While they can be exciting and pretty, fireworks are terrifying for our pets. Just in time for Canada Day, Toronto Humane Society has prepared some guidelines to help keep your furry family members safe while reducing their fear and stress.
“Sadly, it is impossible to explain to your pets that the loud noises and bright flashes fireworks cause are nothing to fear. To them, it can feel like the end of the world. This feeling can last much longer than the display itself, and if they have a particularly bad reaction that means that they are likely to have an even worse reaction next time. Fortunately, with a little preparation (and a lot of love and treats), we can help reduce the fear, anxiety, and stress they are likely to experience during firework shows,” explains Jacklyn Ellis, MRes, PhD, CAAB, CSB-C who is the Director of Behaviour at Toronto Humane Society.
Move their cages to a quieter area of the house, like the basement. For those who tend to burrow (hamsters, gerbils, guinea pigs, rabbits, and mice), you can provide them with extra bedding and materials to escape the noise. For birds, you can cover their birdcage with a blanket or towel to block out some of the noise and sudden flashes of light.

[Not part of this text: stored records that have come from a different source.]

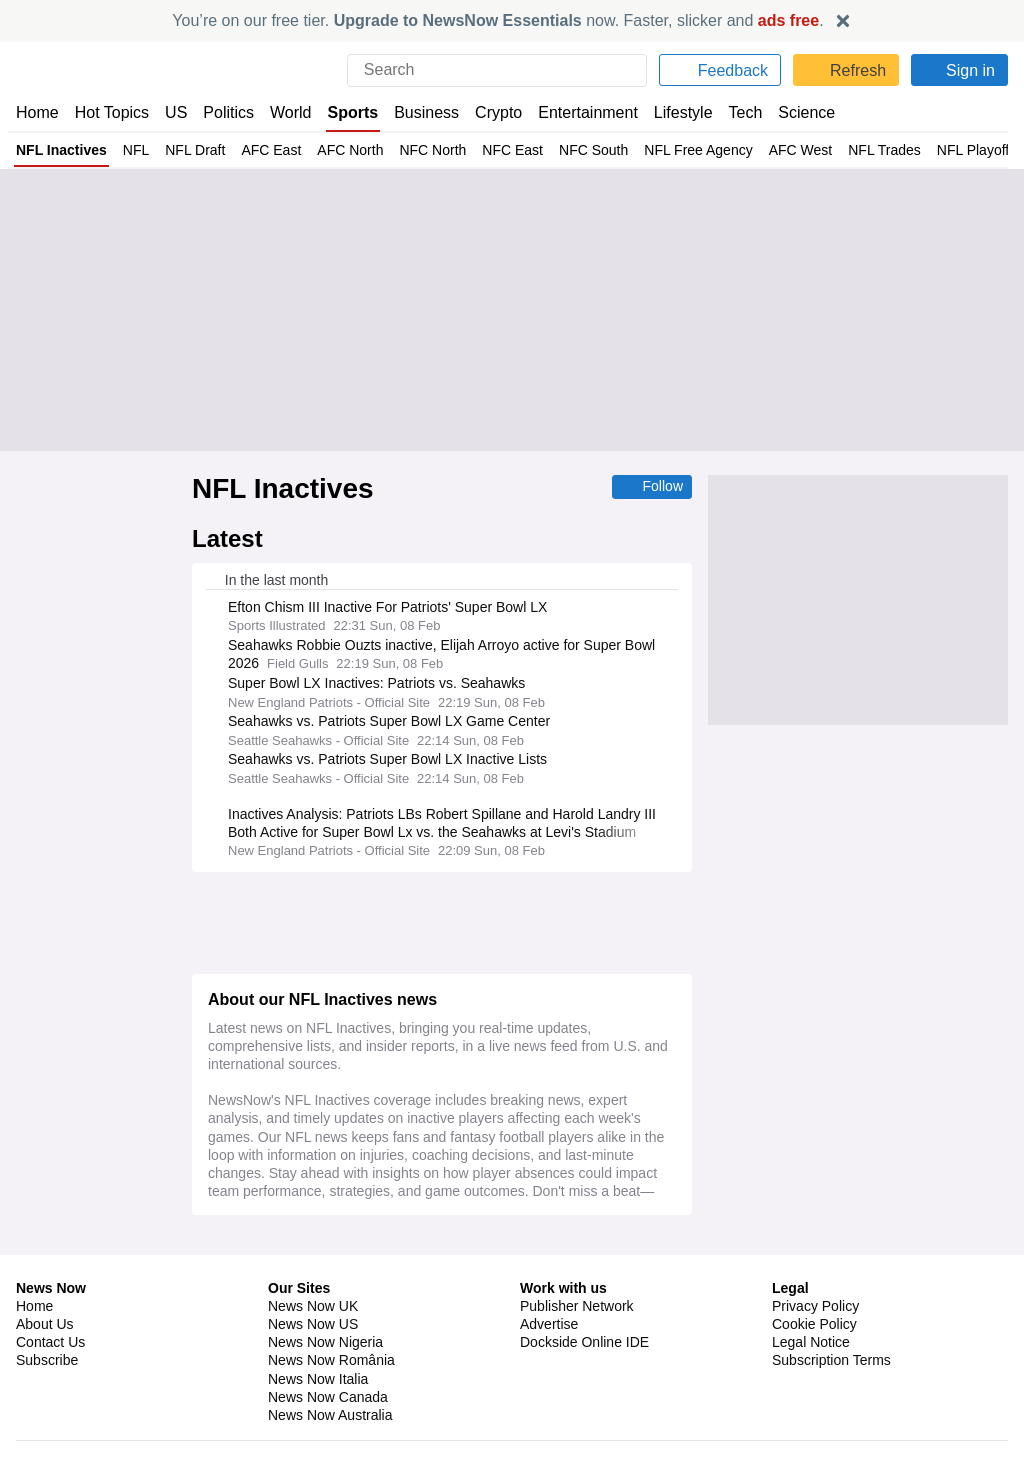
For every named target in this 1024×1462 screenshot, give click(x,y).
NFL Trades (854, 150)
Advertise (550, 1312)
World (292, 112)
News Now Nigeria (324, 1330)
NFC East (495, 150)
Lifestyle (683, 112)
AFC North (340, 150)
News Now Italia (317, 1366)
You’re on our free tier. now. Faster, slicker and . (498, 20)
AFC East (263, 150)
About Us (45, 1312)
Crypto (501, 112)
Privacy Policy (815, 1294)
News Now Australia (331, 1403)
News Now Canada (327, 1384)
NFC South (572, 150)
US (176, 112)
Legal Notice (810, 1330)
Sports (354, 112)
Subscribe (47, 1348)
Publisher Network (577, 1294)
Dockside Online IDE (581, 1330)
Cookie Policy (813, 1312)
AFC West (772, 150)
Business (429, 112)
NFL (132, 150)
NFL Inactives (60, 150)
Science (808, 112)
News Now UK (311, 1294)
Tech (747, 112)
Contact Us (50, 1330)
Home (37, 112)
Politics (229, 112)
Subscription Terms (833, 1348)
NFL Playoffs (945, 150)
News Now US (311, 1312)
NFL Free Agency (673, 150)
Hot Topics (112, 112)
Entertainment (588, 112)
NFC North (419, 150)
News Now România (331, 1348)
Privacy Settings (823, 1366)
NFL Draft (189, 150)
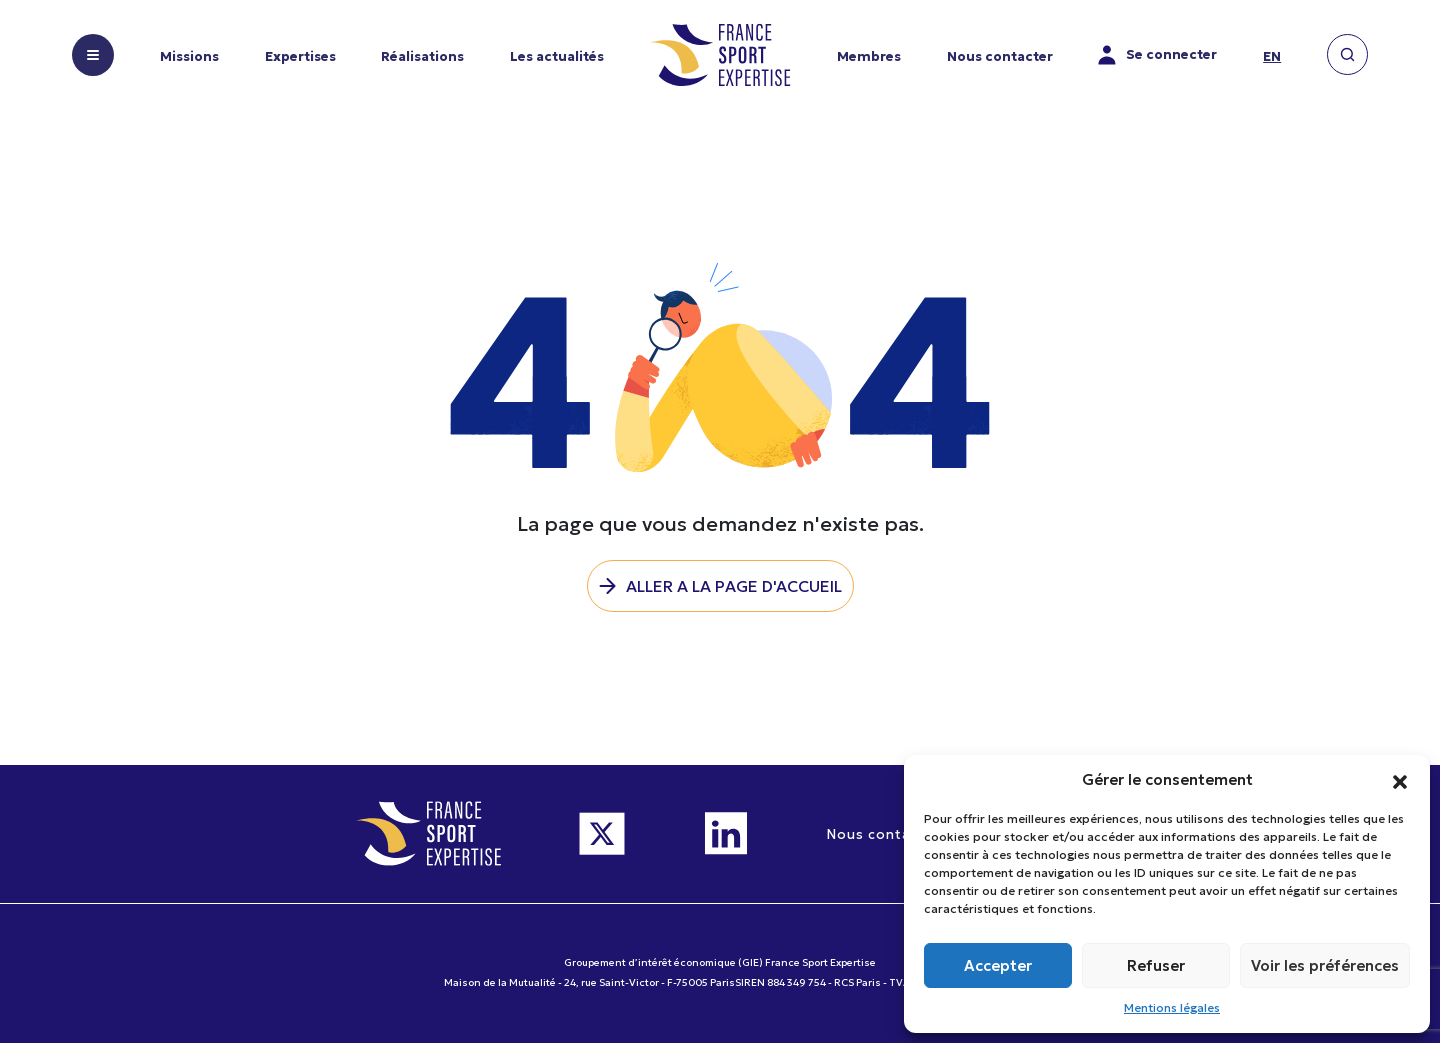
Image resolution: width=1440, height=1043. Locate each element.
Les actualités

Keep them inside when fireworks are going off. Dogs and cats tend to run away or hide when they’re scared, so close any open windows and make sure there are no easy escape routes. You should also double, even triple check, to make sure your pet has their collar on with all their updated information. You could even consider having your pet microchipped, so that you are prepared if your pet were to escape. If your pet already has a microchip, it is important to ensure that the microchipping company has your up-to-date contact information.
Take your dog for a walk before it gets dark so that they won’t need to use the bathroom during the firework show.
It’s also important to give your pet a safe space. Create a fort, or hideaway, complete with snacks, a bed, and a cozy blanket to make them feel safe. This is a great chance for you to snuggle up with your pet and let them know you are by their side.
If your pet begins to look stressed because of the loud noise (restlessness, pacing, quivering, and looking for places to hide are some of the signs), you’ll naturally want to comfort them and tell them everything will be alright. This will help support them through their anxiety as they naturally look to you for cues. A lot of love and treats can help them through the situation.
By being calm and relaxed, your pet will see there’s nothing to be worried about.
If you have plans to go out for fireworks, it’s important that you keep your pet at home. No matter how fun-loving and social they are, they will not appreciate being outside with all that noise. Also, try to make sure there’s someone at home to keep your pet(s) company while the fireworks are going off. You can help mask the noise of the fireworks by putting your TV or radio on.
For animals known to have intense reactions to fireworks you can talk to your vet about getting some anti-anxiety meds to help them cope.